ELIZABETH, N.J. (PIX11) — New Jersey residents could expect to save about 10% on their monthly gas and prescription drug bills if the Inflation Reduction Act passes Congress.
That is the claim being made by Sen. Cory Booker, (D) New Jersey. Booker also said there are lesser known items in the bill to address long-standing pollution injustices for Black and brown communities, pointing especially to the Elizabeth Marine Terminal.
At the port, the third busiest in the country, the idling, loading and unloading of semi-trucks with cargo containers pumps air pollution into adjacent to black and brown neighborhoods.
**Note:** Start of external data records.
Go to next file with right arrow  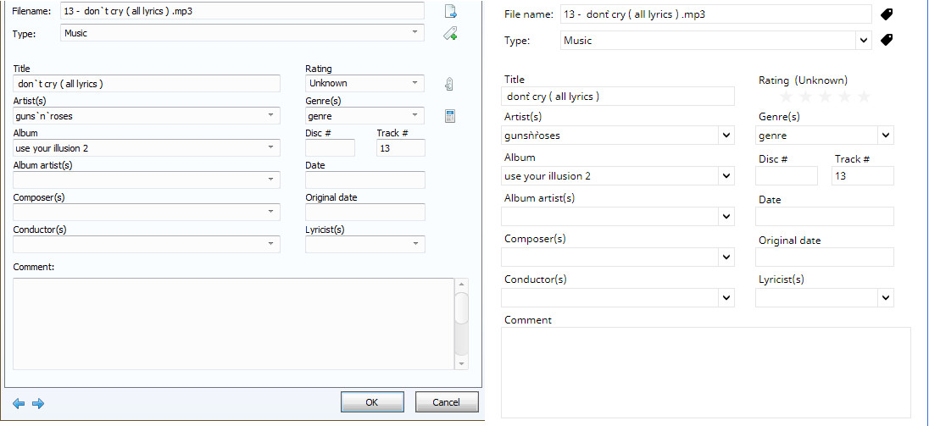[37, 403]
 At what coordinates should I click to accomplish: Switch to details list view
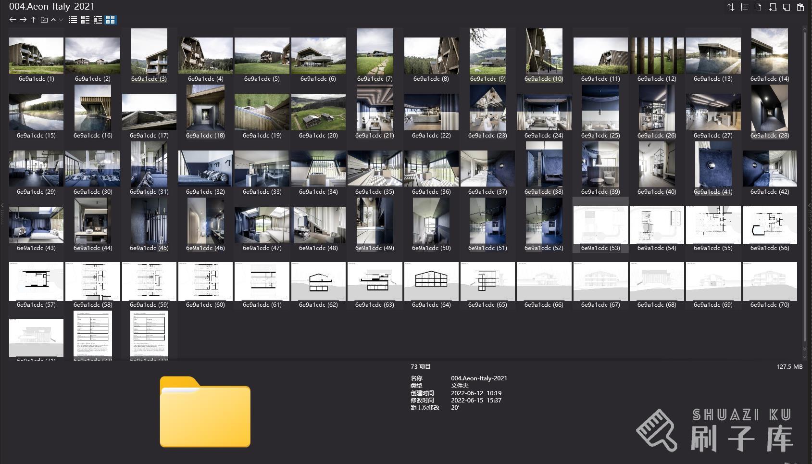tap(85, 20)
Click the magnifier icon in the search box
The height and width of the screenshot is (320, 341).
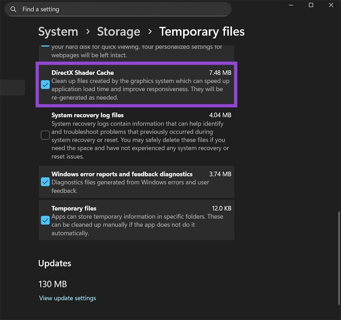[14, 9]
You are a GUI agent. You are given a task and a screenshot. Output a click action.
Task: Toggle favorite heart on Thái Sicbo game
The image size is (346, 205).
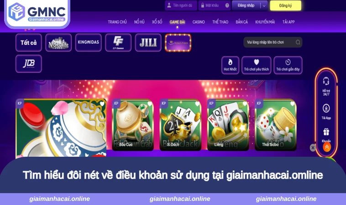click(293, 103)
Booker said said the Act, which is really a health care, climate and deficit reduction bill rolled all into one, would do something about this.
“Everything for mitigating pollution around our ports, there are proven ways to reduce the emissions there, to planting trees in urban areas to pull the carbon out of the air,” Booker said.
The billions of dollars for environmental justice have gotten less attention than the plans to address pain at the pump.
“It’s been very bad very expensive, weekly it’s about $80,” New Jersey driver Maria Colon said.
The Inflation Reduction Act includes subsidies for purchasing electric vehicles and producing greener power. It also aims to reduce the cost of prescription drugs by allowing Medicare to negotiate prices. That is the other concern we heard from Colon who has had to begin making tough choices.
“People rely on monthly medications,” she said. “It’s your health or getting to work.”
Booker said he had his staff ran the numbers and the bill could mean big savings for New Jersey.
“We are looking at New Jerseyians on energy as well as pharmaceuticals getting close to 10% savings on your monthly living expenses,” Booker said.
Senate Majority Leader Chuck Schumer, (D) New York, said on the Senate floor Thursday that he does expect the Inflation Reduction Act to pass after a few days of debate.
However, Republicans continue to insist the additional spending will only make inflation worse, and it is still unclear if Democratic Sen. Kyrsten Sinema will support the bill. Democrats need every vote with an evenly divided Senate.